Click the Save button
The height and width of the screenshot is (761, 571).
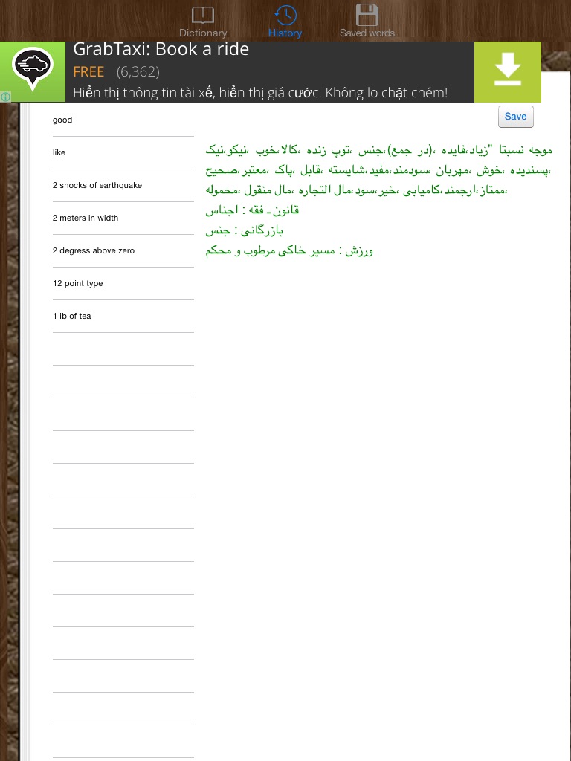[x=516, y=117]
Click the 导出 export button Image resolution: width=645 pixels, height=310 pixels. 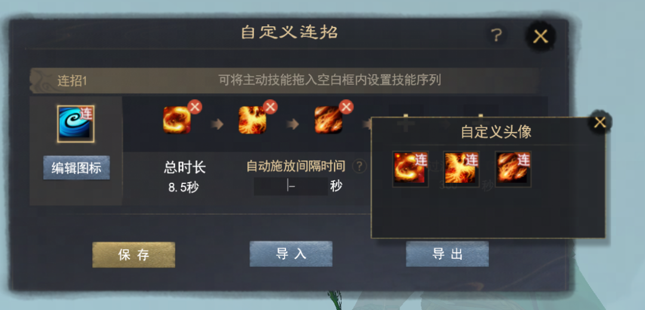tap(447, 254)
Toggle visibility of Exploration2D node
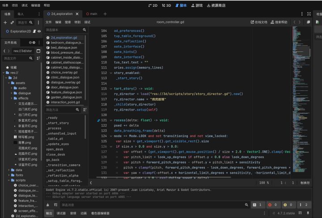The height and width of the screenshot is (218, 322). [39, 31]
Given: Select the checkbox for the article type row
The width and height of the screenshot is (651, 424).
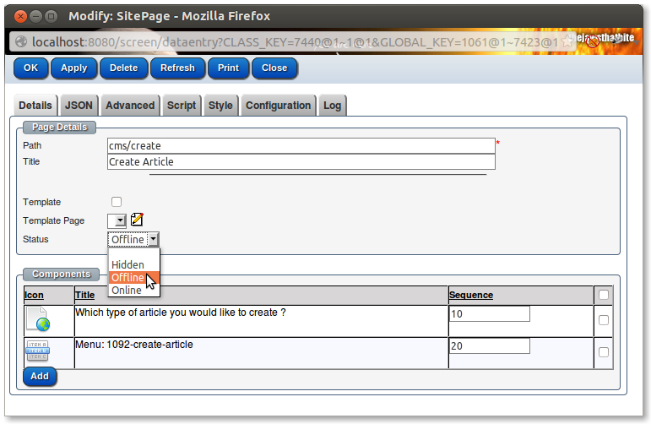Looking at the screenshot, I should (x=603, y=320).
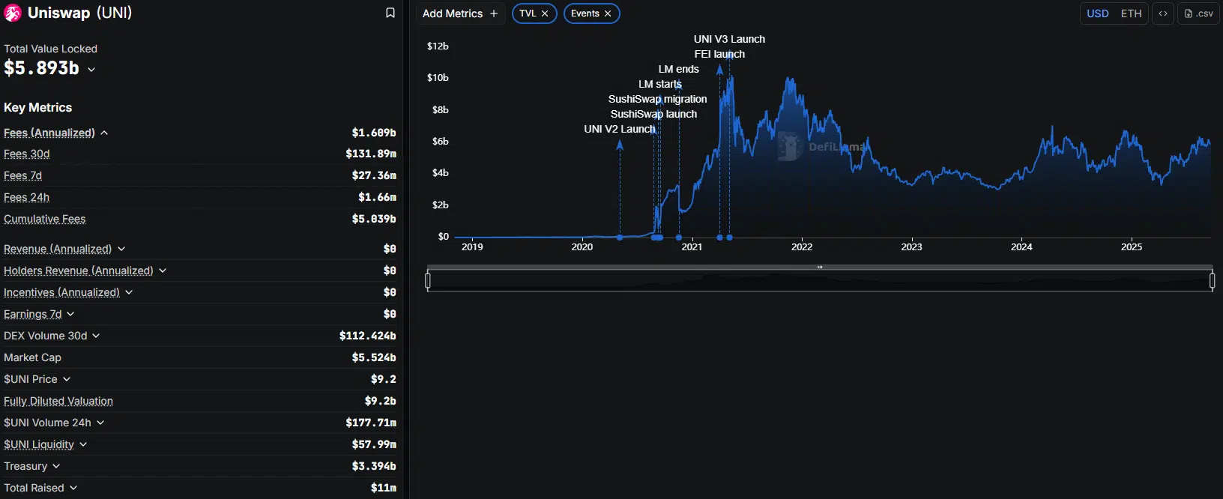Expand the Total Raised row

pos(73,488)
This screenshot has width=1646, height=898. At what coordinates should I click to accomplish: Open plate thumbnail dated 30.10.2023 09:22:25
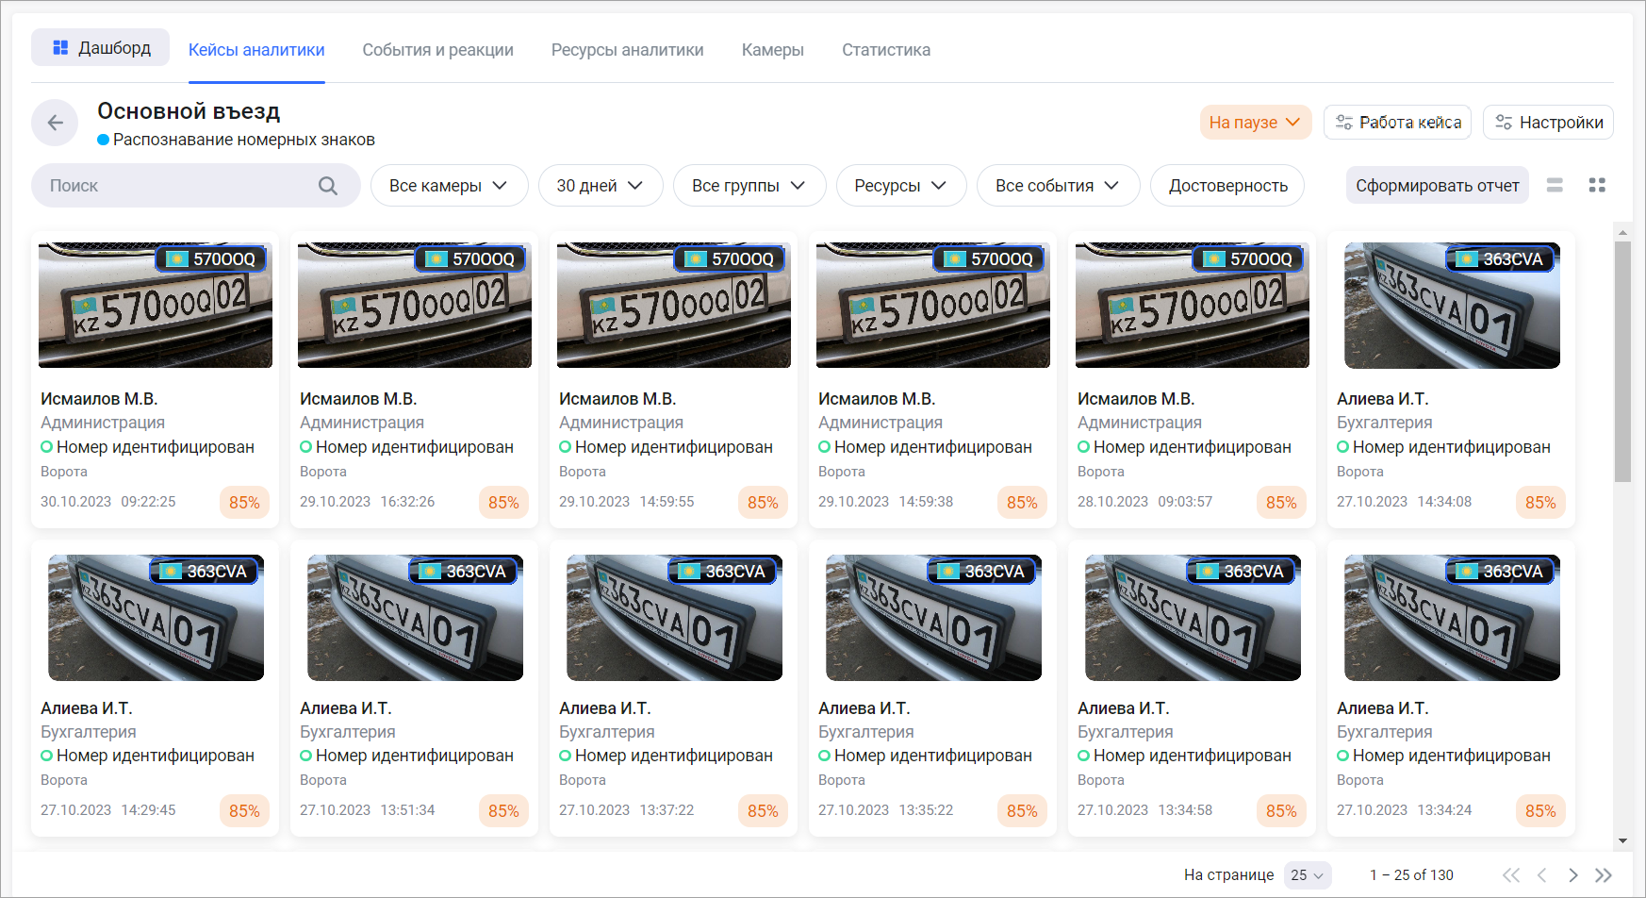(x=156, y=305)
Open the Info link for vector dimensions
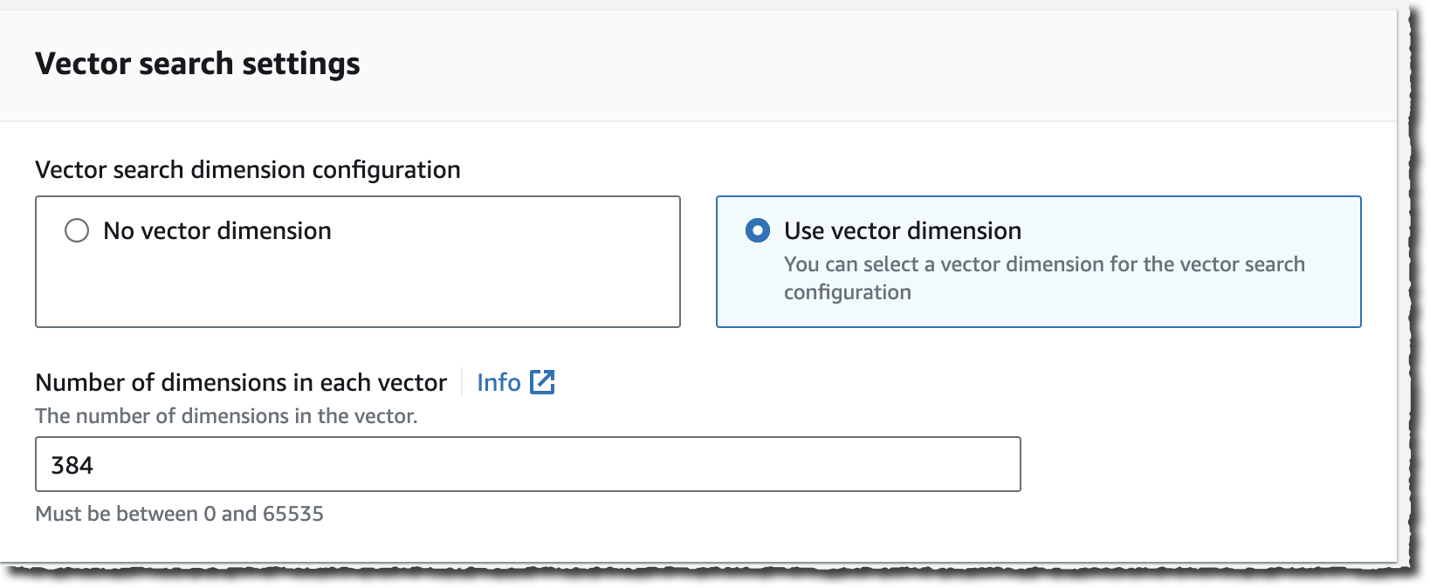 point(498,382)
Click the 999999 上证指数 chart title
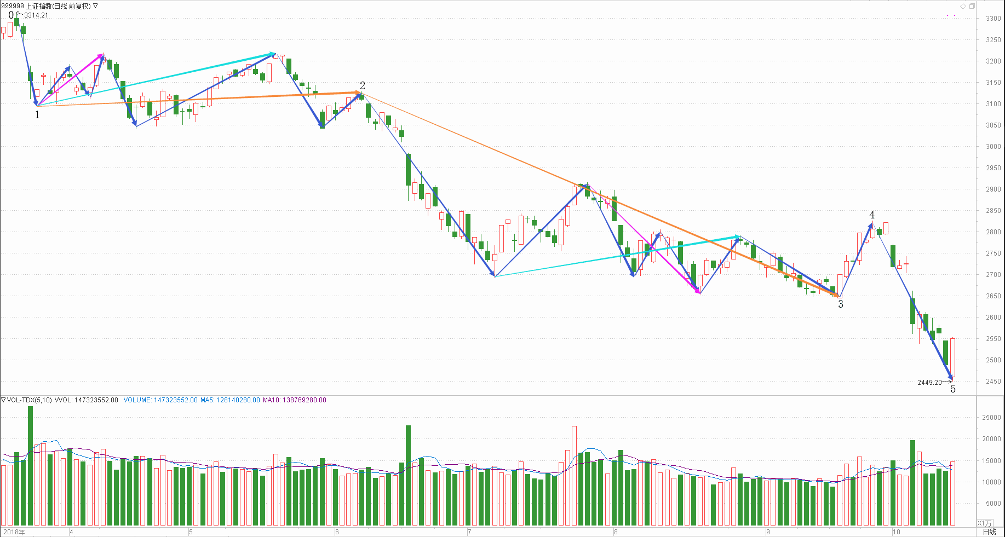 pos(46,6)
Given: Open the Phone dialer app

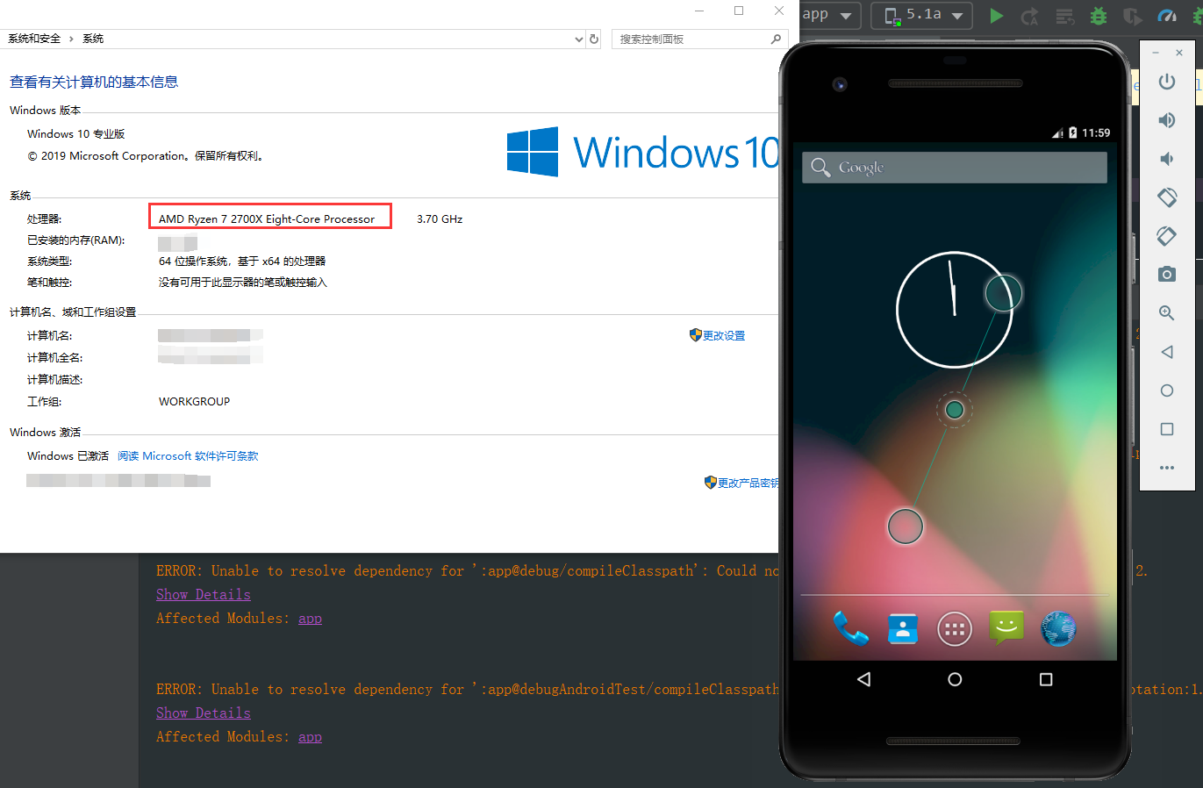Looking at the screenshot, I should tap(850, 628).
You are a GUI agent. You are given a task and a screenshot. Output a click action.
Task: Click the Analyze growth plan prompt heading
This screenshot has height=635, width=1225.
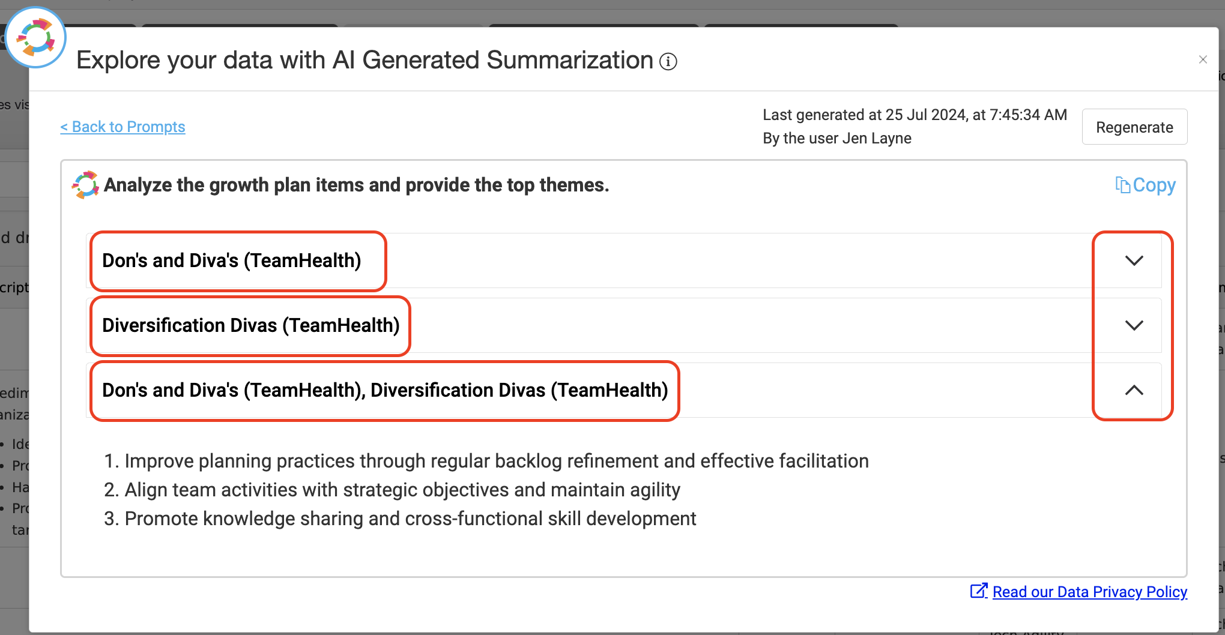(357, 185)
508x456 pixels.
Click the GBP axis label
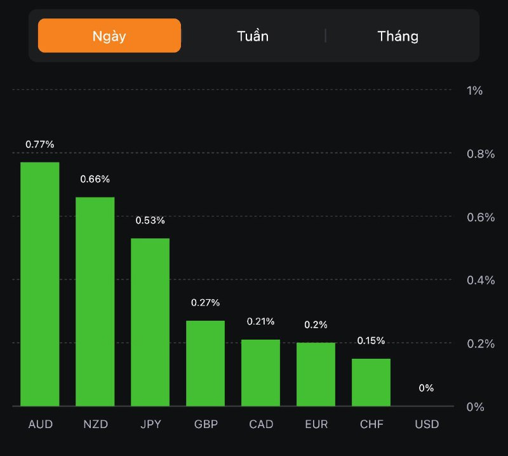point(206,424)
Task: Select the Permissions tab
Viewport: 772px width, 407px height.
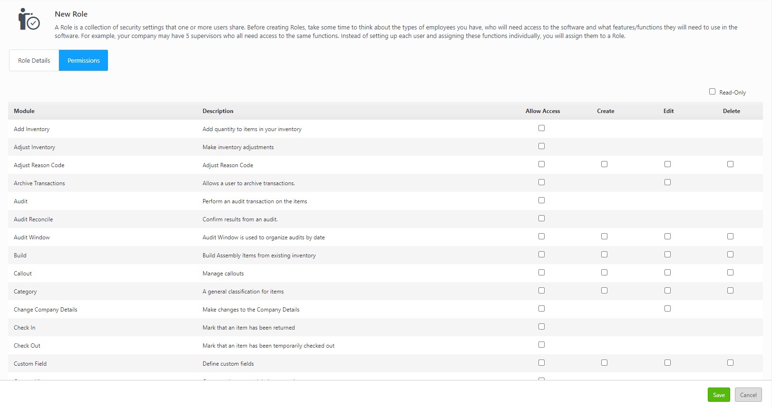Action: 83,60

→ **What you have to do**
Copy every line from the material in which the word "Select" can be found.

→ **Answer space**
Given: Select the checkbox for the article type row
Task: Select the Permissions tab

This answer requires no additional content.